Exposition Craig
CRAIG ET LA MARIONNETTE
Nous rencontrons facilement le nom d’Edward Gordon Craig dans les ouvrages de référence sur la marionnette : ici, le croquis d’une figure inanimée de la main du maître ; là, une citation brocardant le jeu émotif de l’acteur au profit de la constance inébranlable de l‘effigie…
Craig s’est profondément intéressé à la marionnette – le fonds du Département des arts du spectacle de la Bnf le montre bien – mais il a fait plus : il s’est inspiré de son potentiel pour imaginer un théâtre de l’avenir. L’attirance d’un des grands initiateurs du théâtre moderne pour leur art flatte les marionnettistes. Néanmoins, alors que les conceptions de Craig rencontrent de façon flagrante l’essence même de la créativité contemporaine en marionnettes, ses travaux ne restent qu’effleurés, aujourd’hui encore, dans la réflexion sur les «formes animées».
Le texte de Kleist, Sur le théâtre de marionnettes, plus ancien et plus philosophique, est beaucoup mieux étudié en France que les œuvres de Craig ; il est réédité depuis plus longtemps, mis en scène, commenté…
Rien de très étonnant, a priori, lorsqu’on voit qu’au printemps 2005, la revue québécoise L’Annuaire théâtral déclarait : L’héritage artistique et intellectuel laissé par Edward Gordon Craig de même que l’histoire de ses réalisations, de ses projets, de son influence constituent autant de domaines dont le sondage n’est qu’à peine commencé.

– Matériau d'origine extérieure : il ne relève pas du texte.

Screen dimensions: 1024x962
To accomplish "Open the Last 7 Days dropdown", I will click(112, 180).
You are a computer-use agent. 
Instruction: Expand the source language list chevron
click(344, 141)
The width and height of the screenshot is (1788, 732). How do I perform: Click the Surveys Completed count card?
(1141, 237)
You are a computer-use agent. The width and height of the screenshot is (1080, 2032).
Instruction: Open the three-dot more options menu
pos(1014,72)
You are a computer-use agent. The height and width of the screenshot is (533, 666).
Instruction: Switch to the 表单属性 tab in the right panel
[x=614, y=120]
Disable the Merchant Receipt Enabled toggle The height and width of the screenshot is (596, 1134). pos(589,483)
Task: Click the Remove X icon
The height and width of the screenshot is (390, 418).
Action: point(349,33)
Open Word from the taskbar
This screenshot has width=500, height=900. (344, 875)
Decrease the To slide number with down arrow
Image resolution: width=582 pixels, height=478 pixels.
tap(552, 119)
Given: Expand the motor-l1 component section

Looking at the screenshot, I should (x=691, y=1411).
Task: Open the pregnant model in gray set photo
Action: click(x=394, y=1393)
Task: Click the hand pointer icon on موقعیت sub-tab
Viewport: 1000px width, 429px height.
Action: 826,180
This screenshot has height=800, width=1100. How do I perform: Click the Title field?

Cependant, dans le théâtre d’acteurs, Peter Brook, Ariane Mnouchkine et Robert Wilson, qui montrent tous trois une sensibilité évidente à l’art de la marionnette – entre d’autres metteurs en scène internationalement reconnus – sont aisément repérables dans la lignée des héritiers de Craig.
Et dans le domaine qui inspira Gordon Craig ?
Bien qu’énigmatique sur certains points (Craig désirait-il réellement remplacer les acteurs par des marionnettes ? Pourquoi y a-t-il apparemment renoncé par la suite ?) le « rêve » artistique de Craig mériterait d’être enfin confronté avec précision à la pratique de ceux qui ont, depuis la deuxième moitié du XXe siècle, gagné une place totalement nouvelle sur la scène théâtrale : les marionnettistes.
Convergences fondamentales ?
Dépassement d’une conception historique par le perpétuel mouvement d’un art vivant ?
Ce sont les deux pistes de questionnements et de réponses que se propose d’explorer une exposition innovante sur les rapports de la création marionnettique de ces dernières décennies avec la pensée de Gordon Craig.
Un aller et un retour traversés par le temps et la société.
Un jeu de miroirs où se répondront en ricochet certaines mises en forme du monde.